### PROBLEM DETAILS
Say how many lines in the data below contain the word "computer", and give no other text.

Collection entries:

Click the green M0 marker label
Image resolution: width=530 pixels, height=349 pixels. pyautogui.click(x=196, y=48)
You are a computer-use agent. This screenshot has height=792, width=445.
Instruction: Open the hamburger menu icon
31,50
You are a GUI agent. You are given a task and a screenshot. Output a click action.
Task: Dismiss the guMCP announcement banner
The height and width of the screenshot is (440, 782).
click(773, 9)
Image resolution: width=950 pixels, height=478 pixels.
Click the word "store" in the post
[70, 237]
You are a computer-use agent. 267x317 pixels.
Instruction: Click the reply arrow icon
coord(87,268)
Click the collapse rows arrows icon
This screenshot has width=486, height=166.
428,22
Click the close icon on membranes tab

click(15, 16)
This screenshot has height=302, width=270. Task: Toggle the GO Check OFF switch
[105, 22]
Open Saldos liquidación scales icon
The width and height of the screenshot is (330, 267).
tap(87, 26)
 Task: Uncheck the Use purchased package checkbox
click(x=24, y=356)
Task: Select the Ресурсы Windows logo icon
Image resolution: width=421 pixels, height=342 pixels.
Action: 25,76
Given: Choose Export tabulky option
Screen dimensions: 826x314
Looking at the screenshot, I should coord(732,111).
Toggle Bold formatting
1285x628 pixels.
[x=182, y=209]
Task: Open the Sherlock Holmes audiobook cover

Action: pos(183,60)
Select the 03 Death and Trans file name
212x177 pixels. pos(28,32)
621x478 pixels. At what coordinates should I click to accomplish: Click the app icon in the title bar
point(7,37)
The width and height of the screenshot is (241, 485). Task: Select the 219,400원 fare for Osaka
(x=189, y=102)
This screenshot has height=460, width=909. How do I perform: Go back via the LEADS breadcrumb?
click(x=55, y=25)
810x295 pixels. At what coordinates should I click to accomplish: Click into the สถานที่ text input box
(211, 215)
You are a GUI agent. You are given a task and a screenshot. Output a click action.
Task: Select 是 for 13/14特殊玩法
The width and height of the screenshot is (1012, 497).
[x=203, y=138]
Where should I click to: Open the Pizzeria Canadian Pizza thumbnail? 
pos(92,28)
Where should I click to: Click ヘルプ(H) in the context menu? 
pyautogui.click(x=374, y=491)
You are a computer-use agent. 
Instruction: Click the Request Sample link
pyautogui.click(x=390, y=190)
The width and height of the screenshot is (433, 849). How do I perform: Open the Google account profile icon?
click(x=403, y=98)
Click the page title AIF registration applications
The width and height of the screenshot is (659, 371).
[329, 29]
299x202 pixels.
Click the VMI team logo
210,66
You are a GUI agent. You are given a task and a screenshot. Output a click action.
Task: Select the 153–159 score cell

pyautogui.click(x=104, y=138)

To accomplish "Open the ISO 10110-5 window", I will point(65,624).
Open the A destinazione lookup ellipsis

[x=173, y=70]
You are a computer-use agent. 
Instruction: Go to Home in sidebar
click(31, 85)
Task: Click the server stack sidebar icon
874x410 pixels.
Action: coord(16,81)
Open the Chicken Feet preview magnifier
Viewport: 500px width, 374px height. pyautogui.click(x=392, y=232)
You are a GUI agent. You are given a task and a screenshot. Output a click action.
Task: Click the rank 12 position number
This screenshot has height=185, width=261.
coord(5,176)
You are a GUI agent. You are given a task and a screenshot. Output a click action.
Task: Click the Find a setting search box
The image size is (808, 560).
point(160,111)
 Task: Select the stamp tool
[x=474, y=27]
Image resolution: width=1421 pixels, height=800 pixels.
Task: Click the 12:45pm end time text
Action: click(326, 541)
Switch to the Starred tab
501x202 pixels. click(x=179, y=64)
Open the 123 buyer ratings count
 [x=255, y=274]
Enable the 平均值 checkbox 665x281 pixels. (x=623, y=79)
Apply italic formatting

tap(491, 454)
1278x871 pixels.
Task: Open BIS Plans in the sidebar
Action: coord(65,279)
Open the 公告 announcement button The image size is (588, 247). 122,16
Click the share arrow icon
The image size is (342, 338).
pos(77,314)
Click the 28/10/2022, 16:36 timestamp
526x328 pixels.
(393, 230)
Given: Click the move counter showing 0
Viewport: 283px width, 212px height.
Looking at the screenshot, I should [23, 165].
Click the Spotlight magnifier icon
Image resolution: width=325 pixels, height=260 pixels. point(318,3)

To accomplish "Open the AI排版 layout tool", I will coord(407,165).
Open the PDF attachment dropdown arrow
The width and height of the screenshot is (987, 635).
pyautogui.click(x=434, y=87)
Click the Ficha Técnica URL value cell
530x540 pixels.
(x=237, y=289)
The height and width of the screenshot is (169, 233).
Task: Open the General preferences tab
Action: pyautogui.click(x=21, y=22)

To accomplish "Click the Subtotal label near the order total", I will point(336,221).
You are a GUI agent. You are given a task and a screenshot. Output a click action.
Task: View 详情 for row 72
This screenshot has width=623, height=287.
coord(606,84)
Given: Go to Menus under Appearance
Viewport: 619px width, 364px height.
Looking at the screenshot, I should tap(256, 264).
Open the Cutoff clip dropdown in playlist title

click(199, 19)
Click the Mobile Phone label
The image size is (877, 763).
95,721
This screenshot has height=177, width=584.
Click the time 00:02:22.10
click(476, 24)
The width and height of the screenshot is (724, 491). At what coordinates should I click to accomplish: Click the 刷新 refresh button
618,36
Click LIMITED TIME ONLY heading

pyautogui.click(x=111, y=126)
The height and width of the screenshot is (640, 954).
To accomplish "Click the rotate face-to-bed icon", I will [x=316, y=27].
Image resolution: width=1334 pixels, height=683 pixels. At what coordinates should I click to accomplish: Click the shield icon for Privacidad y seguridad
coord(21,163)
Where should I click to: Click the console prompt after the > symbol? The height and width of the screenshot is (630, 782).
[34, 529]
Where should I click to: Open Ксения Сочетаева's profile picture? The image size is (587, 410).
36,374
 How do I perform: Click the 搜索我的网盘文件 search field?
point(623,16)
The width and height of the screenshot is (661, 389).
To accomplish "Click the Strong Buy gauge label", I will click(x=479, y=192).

### EXPECTED ANSWER
4